# Exercise description
Nothing in the data may be altered, so output all of it exactly.

# The data
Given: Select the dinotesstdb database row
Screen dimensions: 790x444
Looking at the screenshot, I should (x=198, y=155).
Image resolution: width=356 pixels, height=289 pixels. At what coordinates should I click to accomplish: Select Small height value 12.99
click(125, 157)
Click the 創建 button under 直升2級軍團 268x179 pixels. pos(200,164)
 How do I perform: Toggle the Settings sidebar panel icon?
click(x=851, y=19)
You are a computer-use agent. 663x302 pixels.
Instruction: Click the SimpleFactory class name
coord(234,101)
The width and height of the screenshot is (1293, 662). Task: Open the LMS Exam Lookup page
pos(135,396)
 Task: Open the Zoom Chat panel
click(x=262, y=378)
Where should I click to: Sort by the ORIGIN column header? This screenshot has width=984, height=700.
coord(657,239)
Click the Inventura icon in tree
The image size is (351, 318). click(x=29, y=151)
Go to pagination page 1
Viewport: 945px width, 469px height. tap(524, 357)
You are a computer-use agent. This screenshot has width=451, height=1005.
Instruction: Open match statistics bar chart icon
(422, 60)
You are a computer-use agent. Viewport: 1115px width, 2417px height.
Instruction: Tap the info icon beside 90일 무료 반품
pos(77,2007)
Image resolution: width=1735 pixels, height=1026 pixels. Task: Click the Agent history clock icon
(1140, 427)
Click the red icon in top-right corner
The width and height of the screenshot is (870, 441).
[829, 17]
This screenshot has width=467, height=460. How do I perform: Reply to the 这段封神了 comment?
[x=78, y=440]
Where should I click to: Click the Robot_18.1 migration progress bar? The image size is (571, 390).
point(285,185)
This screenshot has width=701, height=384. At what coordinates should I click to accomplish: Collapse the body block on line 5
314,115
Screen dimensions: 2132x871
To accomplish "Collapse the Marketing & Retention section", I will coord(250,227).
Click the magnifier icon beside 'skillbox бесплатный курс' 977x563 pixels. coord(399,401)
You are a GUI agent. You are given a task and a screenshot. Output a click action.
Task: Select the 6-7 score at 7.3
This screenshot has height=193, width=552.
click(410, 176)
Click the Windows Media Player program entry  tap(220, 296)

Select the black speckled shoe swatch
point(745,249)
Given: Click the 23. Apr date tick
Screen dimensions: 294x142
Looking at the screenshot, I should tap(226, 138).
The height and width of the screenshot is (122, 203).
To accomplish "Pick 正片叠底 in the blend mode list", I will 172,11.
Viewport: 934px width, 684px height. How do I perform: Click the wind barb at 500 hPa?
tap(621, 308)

# Solution for this exercise
Given: Select the dinotesstdb database row
Screen dimensions: 790x444
Looking at the screenshot, I should (x=198, y=155).
Image resolution: width=356 pixels, height=289 pixels. At what coordinates should I click to accomplish: Select Small height value 12.99
click(125, 157)
Click the 創建 button under 直升2級軍團 268x179 pixels. pos(200,164)
 How do I perform: Toggle the Settings sidebar panel icon?
click(x=851, y=19)
You are a computer-use agent. 663x302 pixels.
Instruction: Click the SimpleFactory class name
coord(234,101)
The width and height of the screenshot is (1293, 662). Task: Open the LMS Exam Lookup page
pos(135,396)
 Task: Open the Zoom Chat panel
click(x=262, y=378)
Where should I click to: Sort by the ORIGIN column header? This screenshot has width=984, height=700.
coord(657,239)
Click the Inventura icon in tree
The image size is (351, 318). click(x=29, y=151)
Go to pagination page 1
Viewport: 945px width, 469px height. tap(524, 357)
You are a computer-use agent. This screenshot has width=451, height=1005.
Instruction: Open match statistics bar chart icon
(422, 60)
You are a computer-use agent. Viewport: 1115px width, 2417px height.
Instruction: Tap the info icon beside 90일 무료 반품
pos(77,2007)
Image resolution: width=1735 pixels, height=1026 pixels. Task: Click the Agent history clock icon
(1140, 427)
Click the red icon in top-right corner
The width and height of the screenshot is (870, 441).
[829, 17]
This screenshot has width=467, height=460. How do I perform: Reply to the 这段封神了 comment?
[x=78, y=440]
Where should I click to: Click the Robot_18.1 migration progress bar? The image size is (571, 390).
point(285,185)
This screenshot has width=701, height=384. At what coordinates should I click to accomplish: Collapse the body block on line 5
314,115
Screen dimensions: 2132x871
To accomplish "Collapse the Marketing & Retention section", I will coord(250,227).
Click the magnifier icon beside 'skillbox бесплатный курс' 977x563 pixels. coord(399,401)
You are a GUI agent. You are given a task and a screenshot. Output a click action.
Task: Select the 6-7 score at 7.3
This screenshot has height=193, width=552.
click(410, 176)
Click the Windows Media Player program entry  tap(220, 296)

Select the black speckled shoe swatch
point(745,249)
Given: Click the 23. Apr date tick
Screen dimensions: 294x142
Looking at the screenshot, I should tap(226, 138).
The height and width of the screenshot is (122, 203).
To accomplish "Pick 正片叠底 in the blend mode list", I will 172,11.
Viewport: 934px width, 684px height. How do I perform: Click the wind barb at 500 hPa?
tap(621, 308)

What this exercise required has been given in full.